6/29/12 References updated. No changes to Policy Statements. (mco)

8/7/12 Specialty Matched Consultant Advisory Panel review 7/2012. No changes to Policy Statements. (mco)

7/1/13 Description section updated. “When Covered” section revised. The statement: “Adult patients should be too young to be considered an appropriate candidate for total hip arthroplasty or other reconstructive hip surgery (e.g., younger than 55 years)” has been deleted. References updated. Medical Director review 6/2013. (mco)

7/30/13 Specialty Matched Consultant Advisory Panel review 7/2013. Medical Director review 7/2013. No Changes to Policy Statements. (mco)

8/12/14 Specialty Matched Consultant Advisory Panel review 7/2014. Medical Director review 7/2014. References updated. No changes to Policy Statements. (mco)

7/28/15 Reference added. Specialty Matched Consultant Advisory Panel review 6/24/2015. Related policy added. (sk)

7/26/16 Specialty Matched Consultant Advisory Panel review 6/29/2016. (sk)

7/28/17 Reference added. Description section and Policy Guidelines section updated. Specialty Matched Consultant Advisory Panel review 6/28/2017. (sk)

7/13/18 Reference added. Specialty Matched Consultant Advisory Panel review 6/27/2018. (sk)

8/27/19 Reference added. Specialty Matched Consultant Advisory Panel review 7/30/2019. (sk)

6/30/20 Reference added. Specialty Matched Consultant Advisory Panel review 6/17/2020. (sk)

3/8/22 Reference added. Specialty Matched Consultant Advisory Panel review 6/16/2021. (sk)

7/26/22 Policy Guidelines updated. Specialty Matched Consultant Advisory Panel review 6/29/2022. (sk)

8/01/23 Reference added. Minimal edits to description section. Minimal edits to Policy Guidelines. Specialty Matched Consultant Advisory Panel review 6/2023. Medical Director review 6/2023. (rp)
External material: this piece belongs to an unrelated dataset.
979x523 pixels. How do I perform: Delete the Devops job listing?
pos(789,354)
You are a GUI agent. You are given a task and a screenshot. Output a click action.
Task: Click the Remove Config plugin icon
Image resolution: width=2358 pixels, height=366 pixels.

7/17/24 Policy Guidelines updated. Reference added. Specialty Matched Consultant Advisory Panel review 6/2024. Medical Director review 6/2024. (rp)

Disclosures:

Medical policy is not an authorization, certification, explanation of benefits or a contract. Benefits and eligibility are determined before medical guidelines and payment guidelines are applied. Benefits are determined by the group contract and subscriber certificate that is in effect at the time services are rendered. This document is solely provided for informational purposes only and is based on research of current medical literature and review of common medical practices in the treatment and diagnosis of disease. Medical practices and knowledge are constantly changing and BCBSNC reserves the right to review and revise its medical policies periodically.